- _PROBLEM TO WORK ON_
Rewrite the entries below with "How do I perform:" changed to "How can I perform:" wherever it occurs, leaving everything else untouched.

- _PROVIDED RECORDS_
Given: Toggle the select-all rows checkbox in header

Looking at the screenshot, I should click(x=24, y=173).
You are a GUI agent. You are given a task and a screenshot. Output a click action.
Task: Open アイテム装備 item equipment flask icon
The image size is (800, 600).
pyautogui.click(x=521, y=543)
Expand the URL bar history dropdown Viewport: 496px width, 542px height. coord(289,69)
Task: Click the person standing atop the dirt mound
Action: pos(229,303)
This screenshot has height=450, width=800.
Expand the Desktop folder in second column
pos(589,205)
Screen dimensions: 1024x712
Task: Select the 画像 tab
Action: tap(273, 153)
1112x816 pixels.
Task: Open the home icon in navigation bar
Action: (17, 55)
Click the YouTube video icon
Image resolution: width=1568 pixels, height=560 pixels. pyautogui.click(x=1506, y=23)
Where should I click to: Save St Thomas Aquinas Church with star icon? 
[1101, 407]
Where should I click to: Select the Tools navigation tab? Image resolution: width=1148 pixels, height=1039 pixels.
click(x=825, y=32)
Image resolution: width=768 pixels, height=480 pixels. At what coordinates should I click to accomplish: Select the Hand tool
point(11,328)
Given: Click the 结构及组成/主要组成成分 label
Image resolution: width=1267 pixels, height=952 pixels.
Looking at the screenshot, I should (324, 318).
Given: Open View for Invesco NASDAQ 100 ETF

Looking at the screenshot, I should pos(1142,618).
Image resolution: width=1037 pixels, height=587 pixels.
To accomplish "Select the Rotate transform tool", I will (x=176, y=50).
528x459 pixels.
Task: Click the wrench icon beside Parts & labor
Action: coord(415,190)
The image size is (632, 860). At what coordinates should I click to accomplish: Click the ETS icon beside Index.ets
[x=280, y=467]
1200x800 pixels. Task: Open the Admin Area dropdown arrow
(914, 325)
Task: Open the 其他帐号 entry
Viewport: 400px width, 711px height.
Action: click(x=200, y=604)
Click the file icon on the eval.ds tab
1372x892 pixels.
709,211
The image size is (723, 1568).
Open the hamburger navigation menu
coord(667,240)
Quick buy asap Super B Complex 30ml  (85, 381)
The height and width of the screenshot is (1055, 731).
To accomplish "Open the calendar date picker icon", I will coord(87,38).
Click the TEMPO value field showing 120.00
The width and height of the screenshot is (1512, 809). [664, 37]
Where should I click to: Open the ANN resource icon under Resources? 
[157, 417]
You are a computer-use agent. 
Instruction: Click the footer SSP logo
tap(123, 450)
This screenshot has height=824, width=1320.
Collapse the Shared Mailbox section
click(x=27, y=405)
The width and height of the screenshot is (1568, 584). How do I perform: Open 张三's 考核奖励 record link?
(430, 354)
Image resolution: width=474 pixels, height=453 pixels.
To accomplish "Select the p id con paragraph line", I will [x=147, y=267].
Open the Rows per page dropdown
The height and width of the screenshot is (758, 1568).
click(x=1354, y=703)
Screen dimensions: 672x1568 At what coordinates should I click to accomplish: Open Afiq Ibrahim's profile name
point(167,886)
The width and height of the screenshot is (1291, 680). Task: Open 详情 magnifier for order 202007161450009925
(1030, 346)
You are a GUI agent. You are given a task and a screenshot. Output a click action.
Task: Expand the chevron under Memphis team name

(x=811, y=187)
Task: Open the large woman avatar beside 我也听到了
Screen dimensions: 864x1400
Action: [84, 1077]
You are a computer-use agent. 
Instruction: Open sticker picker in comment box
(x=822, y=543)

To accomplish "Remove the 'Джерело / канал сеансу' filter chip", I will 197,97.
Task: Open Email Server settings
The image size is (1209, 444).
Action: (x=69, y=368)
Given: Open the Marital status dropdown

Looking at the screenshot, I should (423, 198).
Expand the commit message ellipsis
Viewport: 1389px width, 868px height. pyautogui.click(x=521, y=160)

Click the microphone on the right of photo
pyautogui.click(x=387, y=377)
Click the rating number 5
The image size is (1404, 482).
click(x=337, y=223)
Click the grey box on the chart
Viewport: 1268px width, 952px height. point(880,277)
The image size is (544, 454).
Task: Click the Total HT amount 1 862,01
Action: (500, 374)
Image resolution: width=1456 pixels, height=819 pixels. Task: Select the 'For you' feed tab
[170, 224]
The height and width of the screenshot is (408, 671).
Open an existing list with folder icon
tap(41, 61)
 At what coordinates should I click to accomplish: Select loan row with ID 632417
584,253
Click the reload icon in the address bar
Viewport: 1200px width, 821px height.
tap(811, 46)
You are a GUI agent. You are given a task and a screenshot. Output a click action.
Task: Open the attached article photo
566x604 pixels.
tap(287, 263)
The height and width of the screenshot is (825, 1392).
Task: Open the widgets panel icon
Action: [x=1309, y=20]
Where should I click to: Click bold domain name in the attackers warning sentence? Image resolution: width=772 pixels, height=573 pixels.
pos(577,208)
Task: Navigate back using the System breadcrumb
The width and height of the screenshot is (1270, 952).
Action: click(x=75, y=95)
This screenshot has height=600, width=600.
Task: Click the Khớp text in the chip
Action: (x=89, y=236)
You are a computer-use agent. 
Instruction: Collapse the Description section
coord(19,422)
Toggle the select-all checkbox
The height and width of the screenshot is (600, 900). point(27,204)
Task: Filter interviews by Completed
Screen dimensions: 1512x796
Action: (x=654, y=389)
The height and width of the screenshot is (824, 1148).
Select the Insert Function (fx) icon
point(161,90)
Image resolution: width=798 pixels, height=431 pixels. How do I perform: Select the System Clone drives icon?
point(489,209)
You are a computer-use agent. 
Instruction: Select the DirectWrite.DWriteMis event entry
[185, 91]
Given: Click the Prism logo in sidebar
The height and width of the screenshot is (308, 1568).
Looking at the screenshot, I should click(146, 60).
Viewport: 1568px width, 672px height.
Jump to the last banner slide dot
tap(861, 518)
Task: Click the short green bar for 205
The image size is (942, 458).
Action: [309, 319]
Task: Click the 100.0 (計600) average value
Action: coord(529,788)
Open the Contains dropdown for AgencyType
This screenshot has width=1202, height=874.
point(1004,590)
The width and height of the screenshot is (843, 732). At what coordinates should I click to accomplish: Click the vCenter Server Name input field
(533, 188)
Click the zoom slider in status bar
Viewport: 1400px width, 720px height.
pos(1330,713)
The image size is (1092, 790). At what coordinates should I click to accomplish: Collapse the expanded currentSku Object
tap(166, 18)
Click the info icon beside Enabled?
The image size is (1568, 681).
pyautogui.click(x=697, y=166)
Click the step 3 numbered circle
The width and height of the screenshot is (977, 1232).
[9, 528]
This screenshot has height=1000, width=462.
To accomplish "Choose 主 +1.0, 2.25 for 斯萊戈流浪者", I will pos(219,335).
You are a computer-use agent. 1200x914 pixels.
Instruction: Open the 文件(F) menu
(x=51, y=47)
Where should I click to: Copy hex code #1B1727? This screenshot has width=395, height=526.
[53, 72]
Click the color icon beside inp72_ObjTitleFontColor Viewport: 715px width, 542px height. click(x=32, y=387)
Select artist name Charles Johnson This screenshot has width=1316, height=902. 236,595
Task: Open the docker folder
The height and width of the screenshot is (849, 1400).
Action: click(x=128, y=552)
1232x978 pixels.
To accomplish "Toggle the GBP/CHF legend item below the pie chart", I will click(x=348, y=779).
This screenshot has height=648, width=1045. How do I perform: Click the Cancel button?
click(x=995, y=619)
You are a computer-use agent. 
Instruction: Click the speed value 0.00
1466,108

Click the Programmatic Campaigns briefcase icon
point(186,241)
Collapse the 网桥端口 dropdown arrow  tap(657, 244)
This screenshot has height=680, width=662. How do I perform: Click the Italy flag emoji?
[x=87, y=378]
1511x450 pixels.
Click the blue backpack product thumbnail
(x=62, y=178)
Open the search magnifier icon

- _EXERCISE ANSWER_
Given: Toggle the select-all rows checkbox in header

Looking at the screenshot, I should click(x=24, y=173).
You are a GUI agent. You are given a task and a screenshot. Output a click action.
Task: Open アイテム装備 item equipment flask icon
The image size is (800, 600).
pyautogui.click(x=521, y=543)
Expand the URL bar history dropdown Viewport: 496px width, 542px height. coord(289,69)
Task: Click the person standing atop the dirt mound
Action: pos(229,303)
This screenshot has height=450, width=800.
Expand the Desktop folder in second column
pos(589,205)
Screen dimensions: 1024x712
Task: Select the 画像 tab
Action: tap(273, 153)
1112x816 pixels.
Task: Open the home icon in navigation bar
Action: (17, 55)
Click the YouTube video icon
Image resolution: width=1568 pixels, height=560 pixels. pyautogui.click(x=1506, y=23)
Where should I click to: Save St Thomas Aquinas Church with star icon? 
[1101, 407]
Where should I click to: Select the Tools navigation tab? Image resolution: width=1148 pixels, height=1039 pixels.
click(x=825, y=32)
Image resolution: width=768 pixels, height=480 pixels. At what coordinates should I click to accomplish: Select the Hand tool
point(11,328)
Given: Click the 结构及组成/主要组成成分 label
Image resolution: width=1267 pixels, height=952 pixels.
Looking at the screenshot, I should (324, 318).
Given: Open View for Invesco NASDAQ 100 ETF

Looking at the screenshot, I should pos(1142,618).
Image resolution: width=1037 pixels, height=587 pixels.
To accomplish "Select the Rotate transform tool", I will (x=176, y=50).
528x459 pixels.
Task: Click the wrench icon beside Parts & labor
Action: coord(415,190)
The image size is (632, 860). At what coordinates should I click to accomplish: Click the ETS icon beside Index.ets
[x=280, y=467]
1200x800 pixels. Task: Open the Admin Area dropdown arrow
(914, 325)
Task: Open the 其他帐号 entry
Viewport: 400px width, 711px height.
Action: click(x=200, y=604)
Click the file icon on the eval.ds tab
1372x892 pixels.
709,211
The image size is (723, 1568).
Open the hamburger navigation menu
coord(667,240)
Quick buy asap Super B Complex 30ml  (85, 381)
The height and width of the screenshot is (1055, 731).
To accomplish "Open the calendar date picker icon", I will coord(87,38).
Click the TEMPO value field showing 120.00
The width and height of the screenshot is (1512, 809). [664, 37]
Where should I click to: Open the ANN resource icon under Resources? 
[157, 417]
You are a computer-use agent. 
Instruction: Click the footer SSP logo
tap(123, 450)
This screenshot has height=824, width=1320.
Collapse the Shared Mailbox section
click(x=27, y=405)
The width and height of the screenshot is (1568, 584). How can I perform: Open 张三's 考核奖励 record link?
(430, 354)
Image resolution: width=474 pixels, height=453 pixels.
To accomplish "Select the p id con paragraph line", I will [x=147, y=267].
Open the Rows per page dropdown
The height and width of the screenshot is (758, 1568).
click(x=1354, y=703)
Screen dimensions: 672x1568 At what coordinates should I click to accomplish: Open Afiq Ibrahim's profile name
point(167,886)
The width and height of the screenshot is (1291, 680). Task: Open 详情 magnifier for order 202007161450009925
(1030, 346)
You are a GUI agent. You are given a task and a screenshot. Output a click action.
Task: Expand the chevron under Memphis team name

(x=811, y=187)
Task: Open the large woman avatar beside 我也听到了
Screen dimensions: 864x1400
Action: [84, 1077]
You are a computer-use agent. 
Instruction: Open sticker picker in comment box
(x=822, y=543)

To accomplish "Remove the 'Джерело / канал сеансу' filter chip", I will 197,97.
Task: Open Email Server settings
The image size is (1209, 444).
Action: (x=69, y=368)
Given: Open the Marital status dropdown

Looking at the screenshot, I should (423, 198).
Expand the commit message ellipsis
Viewport: 1389px width, 868px height. pyautogui.click(x=521, y=160)

Click the microphone on the right of photo
pyautogui.click(x=387, y=377)
Click the rating number 5
The image size is (1404, 482).
click(x=337, y=223)
Click the grey box on the chart
Viewport: 1268px width, 952px height. point(880,277)
The image size is (544, 454).
Task: Click the Total HT amount 1 862,01
Action: (500, 374)
Image resolution: width=1456 pixels, height=819 pixels. Task: Select the 'For you' feed tab
[170, 224]
The height and width of the screenshot is (408, 671).
Open an existing list with folder icon
tap(41, 61)
 At what coordinates should I click to accomplish: Select loan row with ID 632417
584,253
Click the reload icon in the address bar
Viewport: 1200px width, 821px height.
tap(811, 46)
You are a GUI agent. You are given a task and a screenshot. Output a click action.
Task: Open the attached article photo
566x604 pixels.
tap(287, 263)
The height and width of the screenshot is (825, 1392).
Task: Open the widgets panel icon
Action: [x=1309, y=20]
Where should I click to: Click bold domain name in the attackers warning sentence? Image resolution: width=772 pixels, height=573 pixels.
pos(577,208)
Task: Navigate back using the System breadcrumb
The width and height of the screenshot is (1270, 952).
Action: click(x=75, y=95)
This screenshot has height=600, width=600.
Task: Click the Khớp text in the chip
Action: (x=89, y=236)
You are a computer-use agent. 
Instruction: Collapse the Description section
coord(19,422)
Toggle the select-all checkbox
The height and width of the screenshot is (600, 900). point(27,204)
Task: Filter interviews by Completed
Screen dimensions: 1512x796
Action: (x=654, y=389)
The height and width of the screenshot is (824, 1148).
Select the Insert Function (fx) icon
point(161,90)
Image resolution: width=798 pixels, height=431 pixels. How can I perform: Select the System Clone drives icon?
point(489,209)
You are a computer-use agent. 
Instruction: Select the DirectWrite.DWriteMis event entry
[185, 91]
Given: Click the Prism logo in sidebar
The height and width of the screenshot is (308, 1568).
Looking at the screenshot, I should click(146, 60).
Viewport: 1568px width, 672px height.
Jump to the last banner slide dot
tap(861, 518)
Task: Click the short green bar for 205
The image size is (942, 458).
Action: [309, 319]
Task: Click the 100.0 (計600) average value
Action: coord(529,788)
Open the Contains dropdown for AgencyType
This screenshot has width=1202, height=874.
point(1004,590)
The width and height of the screenshot is (843, 732). At what coordinates should I click to accomplish: Click the vCenter Server Name input field
(533, 188)
Click the zoom slider in status bar
Viewport: 1400px width, 720px height.
pos(1330,713)
The image size is (1092, 790). At what coordinates should I click to accomplish: Collapse the expanded currentSku Object
tap(166, 18)
Click the info icon beside Enabled?
The image size is (1568, 681).
pyautogui.click(x=697, y=166)
Click the step 3 numbered circle
The width and height of the screenshot is (977, 1232).
[9, 528]
This screenshot has height=1000, width=462.
To accomplish "Choose 主 +1.0, 2.25 for 斯萊戈流浪者", I will pos(219,335).
You are a computer-use agent. 1200x914 pixels.
Instruction: Open the 文件(F) menu
(x=51, y=47)
Where should I click to: Copy hex code #1B1727? This screenshot has width=395, height=526.
[53, 72]
Click the color icon beside inp72_ObjTitleFontColor Viewport: 715px width, 542px height. click(x=32, y=387)
Select artist name Charles Johnson This screenshot has width=1316, height=902. 236,595
Task: Open the docker folder
The height and width of the screenshot is (849, 1400).
Action: click(x=128, y=552)
1232x978 pixels.
To accomplish "Toggle the GBP/CHF legend item below the pie chart", I will click(x=348, y=779).
This screenshot has height=648, width=1045. How can I perform: Click the Cancel button?
click(x=995, y=619)
You are a computer-use agent. 
Instruction: Click the speed value 0.00
1466,108

Click the Programmatic Campaigns briefcase icon
point(186,241)
Collapse the 网桥端口 dropdown arrow  tap(657, 244)
This screenshot has height=680, width=662. How can I perform: Click the Italy flag emoji?
[x=87, y=378]
1511x450 pixels.
Click the blue backpack product thumbnail
(x=62, y=178)
Open the search magnifier icon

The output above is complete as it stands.